L’Université sénégalaise traverse l’une des zones de turbulences les plus sombres de son histoire récente. Ce qui a commencé comme une énième grogne pour le paiement des bourses a basculé dans l’indicible, ce lundi 9 février 2026, avec le décès de l’étudiant Abdoulaye Ba, inscrit en deuxième année de médecine.
Le décès de Abdoulaye Ba, survenu à la suite de l’intervention policière dans l’enceinte même de l’Université Cheikh Anta Diop (Ucad), ne peut être réduit à un simple fait divers tragique. Il est le symptôme d’une crise de gouvernance académique et sécuritaire qui menace l’avenir du système public. Le détonateur est la précarité étudiante, au cœur d’une crise structurelle exacerbée par ces événements tragiques.
Depuis décembre 2025, la tension montait sur les campus. La source du conflit est chronique : dans un contexte économique difficile, les allocations d’études représentent le seul filet de sécurité pour des milliers d’étudiants. La fermeture des services de restauration suite au refus des étudiants de payer des repas -alors que leurs bourses sont impayées- a transformé le campus social en baril de poudre.
La rupture des «franchises universitaires»
Le point de rupture symbolique a été atteint le 9 février. Les témoignages rapportent que les Forces de l’ordre ont pénétré jusque dans les chambres du campus social. La mort d’un étudiant «passé à tabac dans sa chambre», selon ses camarades, ravive les blessures des crises universitaires précédentes. Face à cette situation chaotique, le Saes (Syndicat autonome de l’enseignement supérieur) exige désormais le retrait total des Forces de défense des campus, rappelant la loi de 1994 sur l’inviolabilité des espaces académiques.
Une paralysie nationale
Le drame de Dakar a provoqué une onde de choc immédiate. La crise n’est plus dakaroise, elle est nationale, avec des villes mortes universitaires : à Saint-Louis (Ugb), Thiès (Uidt) et Ziguinchor (Uasz), les activités pédagogiques ont été suspendues en signe de solidarité et pour porter des revendications similaires. En ordonnant l’évacuation de l’Ucad dès le 10 février, les autorités ont jeté des milliers d’étudiants sur les routes, dont beaucoup se retrouvent sans logement ni ressources.
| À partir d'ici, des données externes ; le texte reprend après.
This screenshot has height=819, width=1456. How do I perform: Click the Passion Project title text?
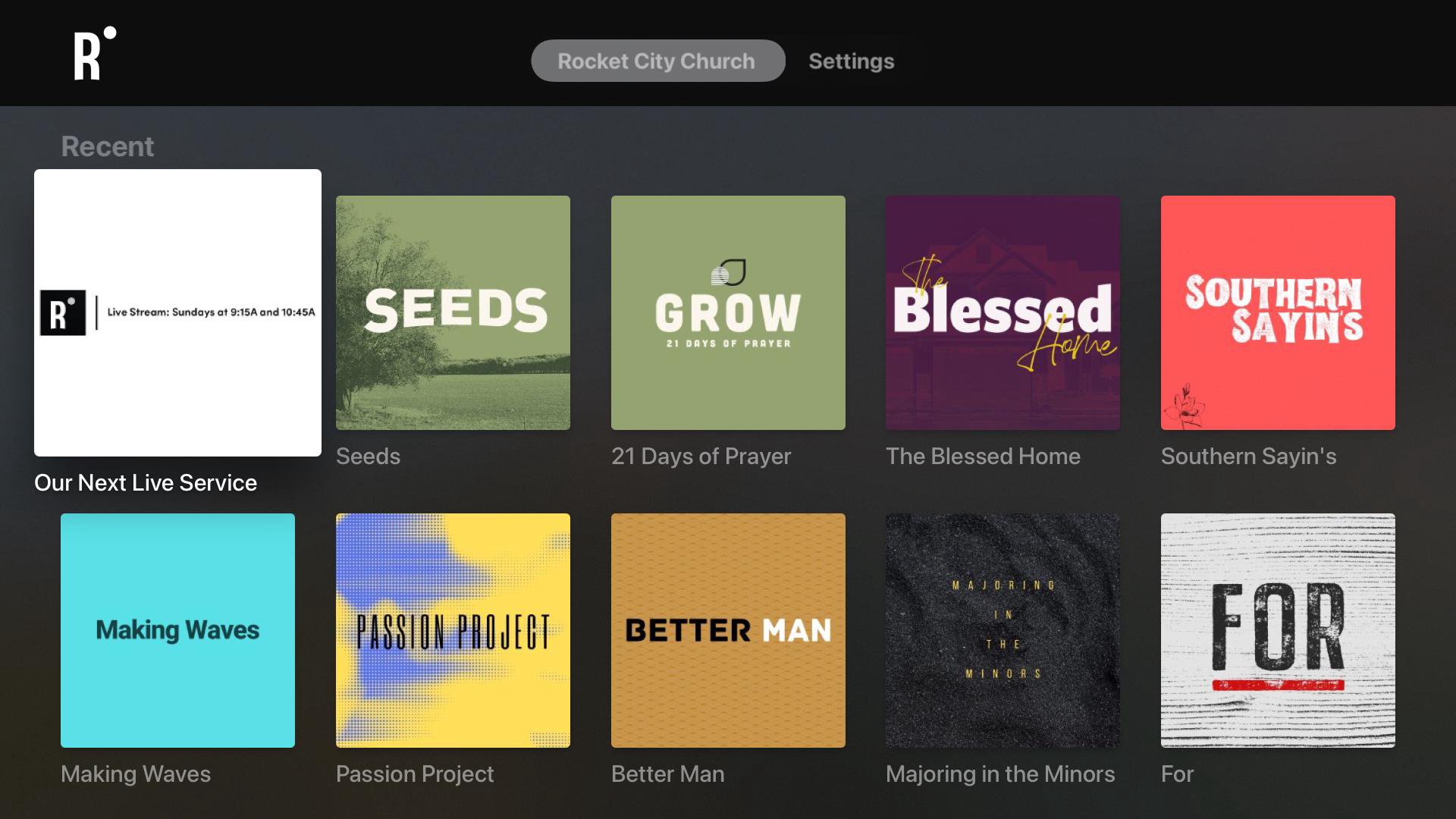click(x=415, y=774)
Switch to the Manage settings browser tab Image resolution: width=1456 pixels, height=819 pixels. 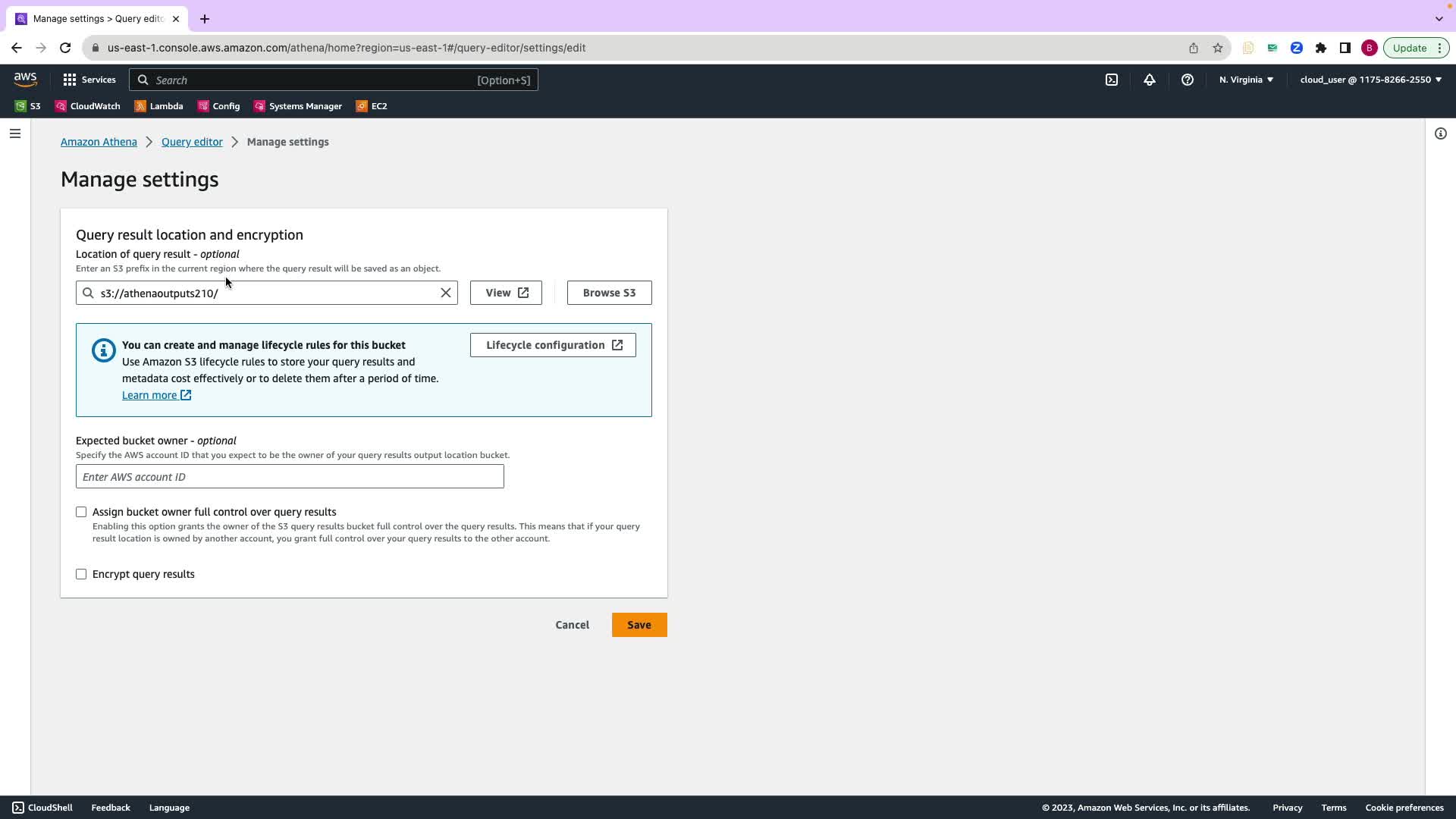coord(97,19)
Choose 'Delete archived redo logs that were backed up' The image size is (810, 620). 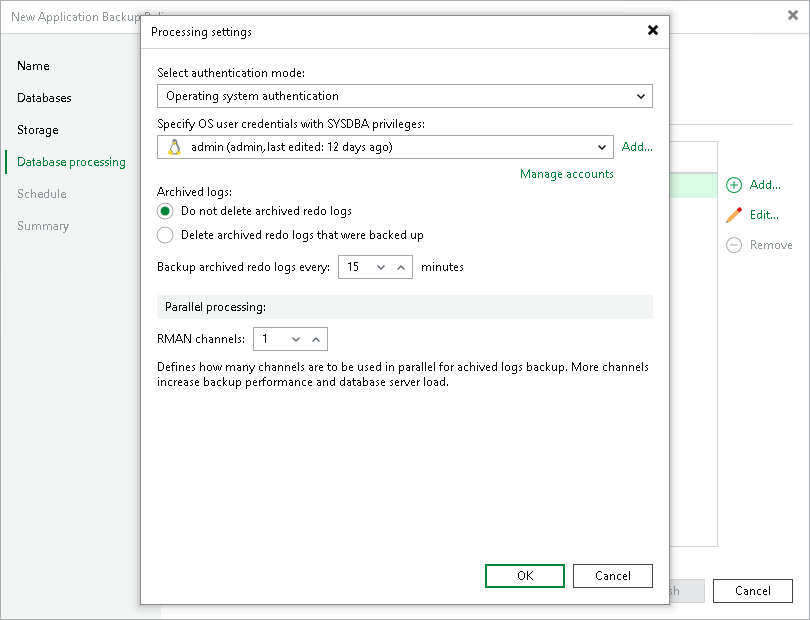pos(163,235)
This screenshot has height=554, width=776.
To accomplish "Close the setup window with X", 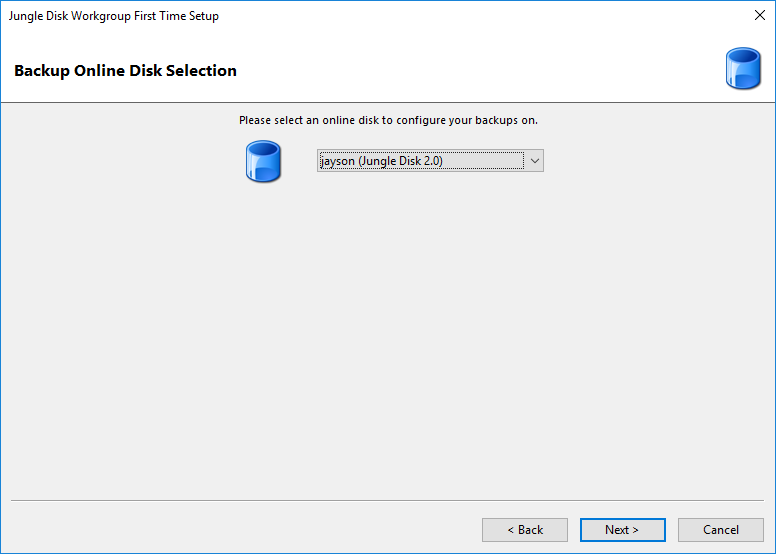I will pos(760,15).
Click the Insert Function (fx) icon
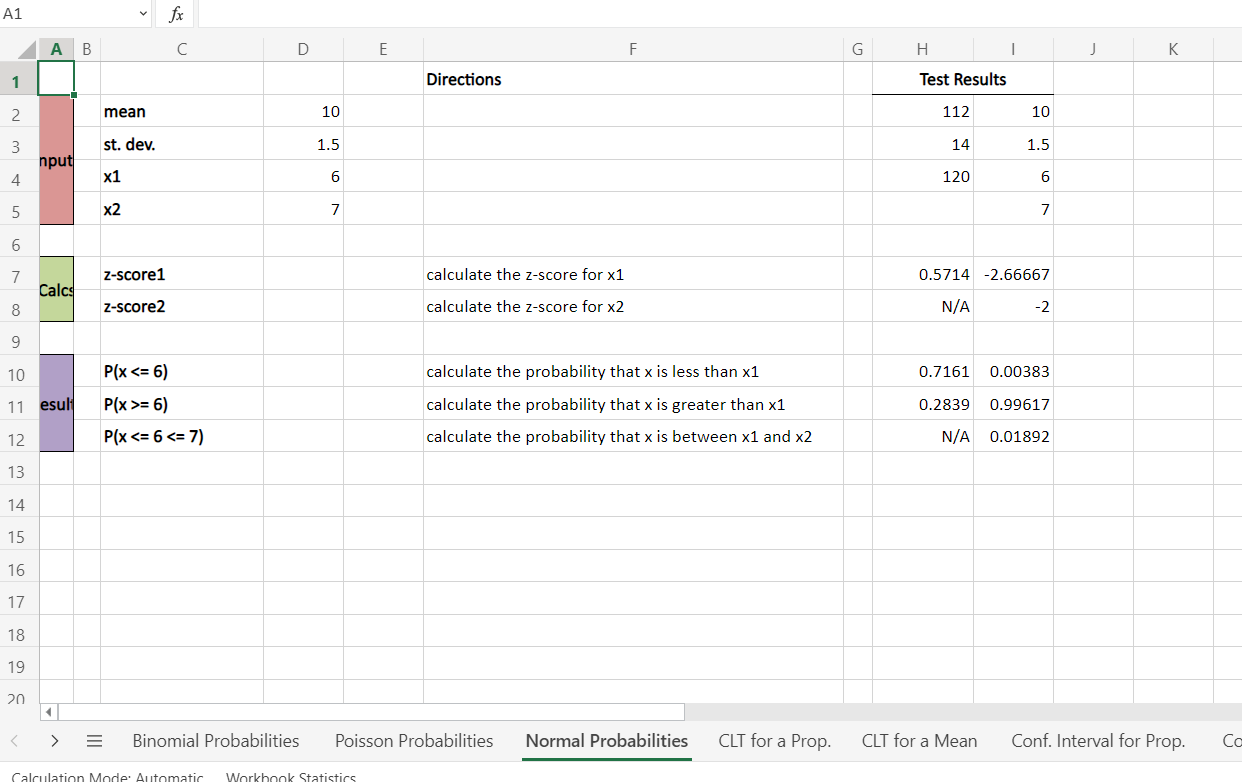Image resolution: width=1242 pixels, height=782 pixels. (176, 14)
Les enjeux de la sortie de crise
Le gouvernement a promis de «faire toute la lumière» sur ce décès, mais la réponse semble aujourd’hui dépasser le cadre judiciaire. L’opposition et la Société civile pointent du doigt une gestion répressive de la question sociale. Aujourd’hui, un péril plane sur l’année académique : avec des calendriers qui se chevauchent déjà, cette nouvelle interruption risque de proroger ces «années illimix» ou induire des sessions de rattrapage intenables.
Vers une refondation nécessaire
Le système universitaire sénégalais ne peut plus se contenter de mesures d’urgence (paiement ponctuel de bourses, fermeture de campus). L’urgence est à une refonte du pacte social universitaire : autonomisation financière des œuvres universitaires, respect strict des franchises et modernisation des infrastructures pour absorber les 80 000 étudiants de l’Ucad devenue une véritable poudrière. Sans compter le respect des engagements de l’Etat en ce qui concerne la prise en charge financière et sociale des étudiants.